The C++ backend and Python API for the computation of Vietoris–Rips persistent homology are developments of the ones in the ripser.py project 1, with added optimizations from Ripser 2, lock-free reduction from 3, and additional performance improvements. See 4 for details.

Ripser supports two memory representations, dense and sparse. The sparse representation is used in the following cases:

input is sparse of type scipy.sparse;

collapser is enabled;

a threshold is provided.

The dense representation will be used in the following cases:

input is a point cloud or a distance matrix.
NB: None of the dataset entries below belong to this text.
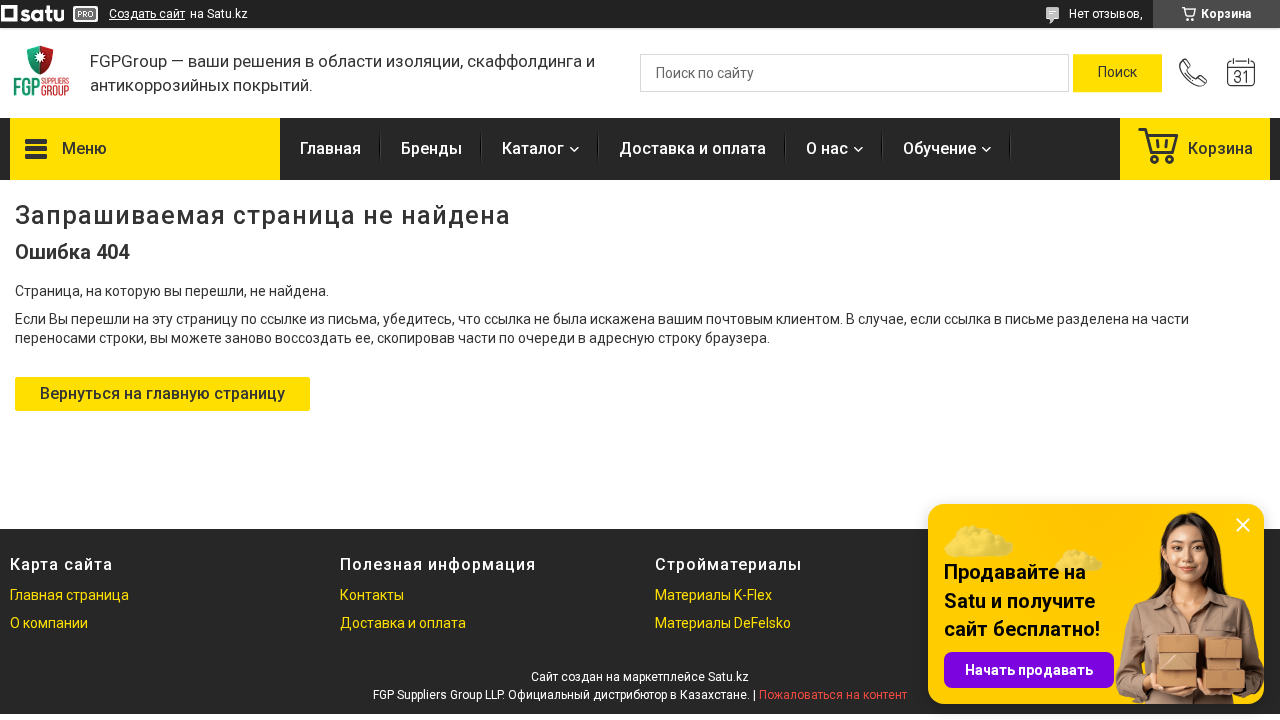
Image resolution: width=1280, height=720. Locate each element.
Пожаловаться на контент (833, 695)
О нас (827, 148)
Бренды (431, 148)
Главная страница (69, 595)
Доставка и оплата (692, 148)
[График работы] (1241, 73)
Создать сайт (147, 14)
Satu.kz (728, 677)
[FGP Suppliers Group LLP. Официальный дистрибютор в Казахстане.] (40, 73)
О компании (49, 623)
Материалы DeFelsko (723, 623)
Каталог (533, 148)
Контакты (372, 595)
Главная (330, 148)
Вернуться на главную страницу (162, 393)
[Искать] (1117, 73)
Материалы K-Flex (713, 595)
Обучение (939, 148)
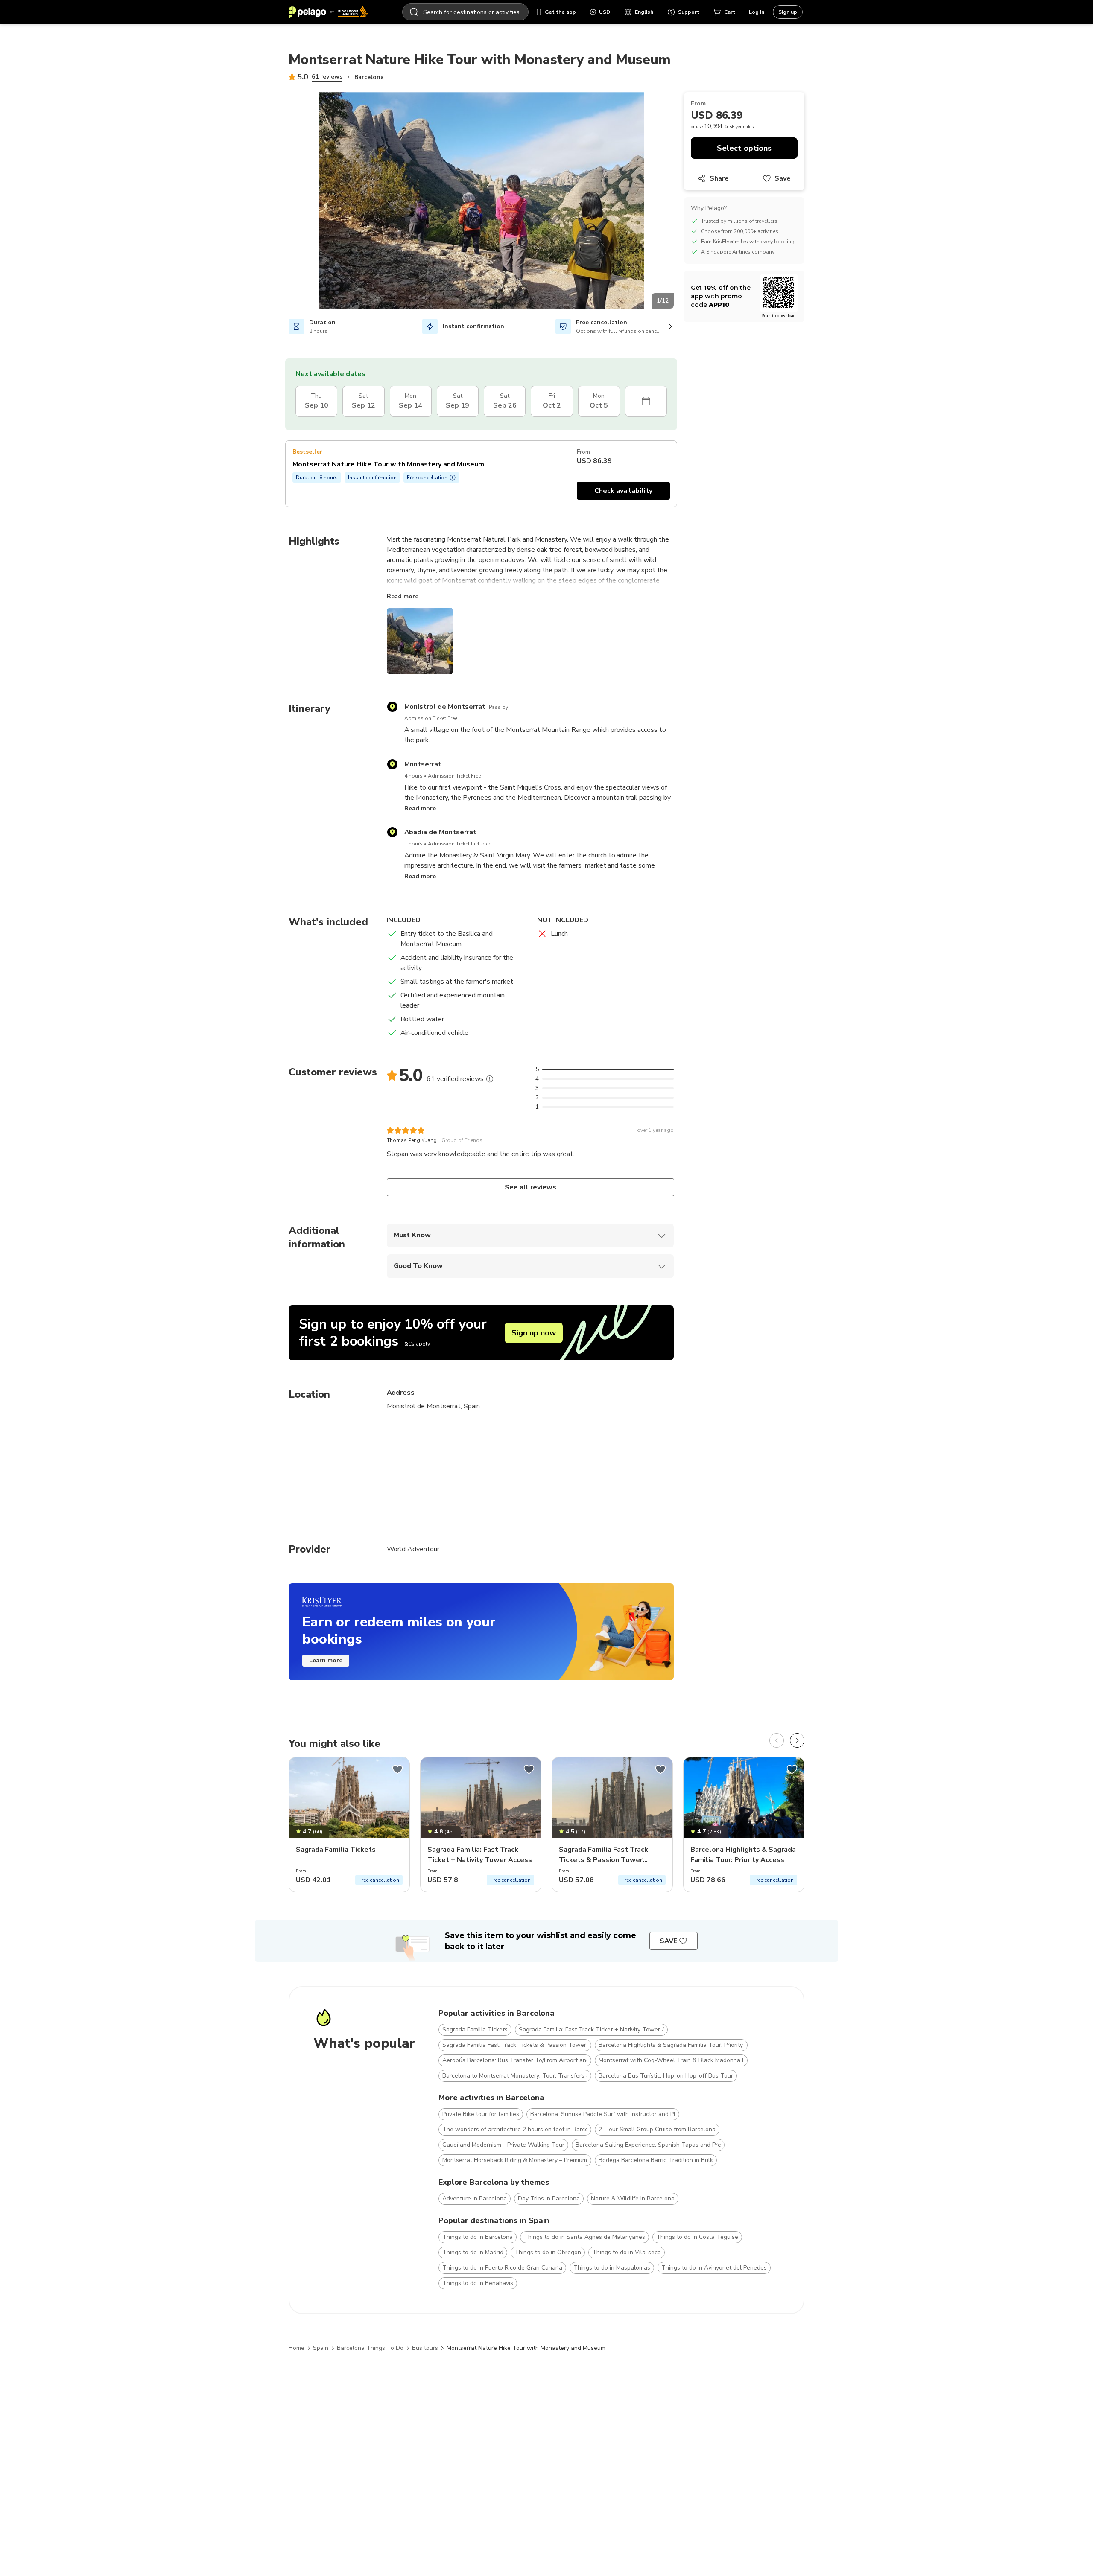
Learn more (325, 1660)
The implementation of the edge collapse algorithm 5 is a modification of GUDHI’s C++ implementation.

References

1: C. Tralie et al, “Ripser.py: A Lean Persistent Homology Library for Python”, Journal of Open Source Software, **3**(29), 2021; DOI: 10.21105/joss.00925.
2: U. Bauer, “Ripser: efficient computation of Vietoris–Rips persistence barcodes”, J Appl. and Comput. Topology, 5, pp. 391–423, 2021; DOI: 10.1007/s41468-021-00071-5.
3: D. Morozov and A. Nigmetov, “Towards Lockfree Persistent Homology”; in SPAA ‘20: Proceedings of the 32nd ACM Symposium on Parallelism in Algorithms and Architectures, pp. 555–557, 2020; DOI: 10.1145/3350755.3400244.
4: J. Burella Pérez et al, “giotto-ph: A Python Library for High-Performance Computation of Persistent Homology of Vietoris–Rips Filtrations”, 2021; arXiv:2107.05412.
5(1,2): J.-D. Boissonnat and S. Pritam, “Edge Collapse and Persistence of Flag Complexes”; in 36th International Symposium on Computational Geometry (SoCG 2020), pp. 19:1–19:15, Schloss Dagstuhl-Leibniz–Zentrum für Informatik, 2020; DOI: 10.4230/LIPIcs.SoCG.2020.19.
6(1,2): H. Anai et al, “DTM-Based Filtrations”; in Topological Data Analysis (Abel Symposia, vol 15), Springer, 2020; DOI: 10.1007/978-3-030-43408-3_2.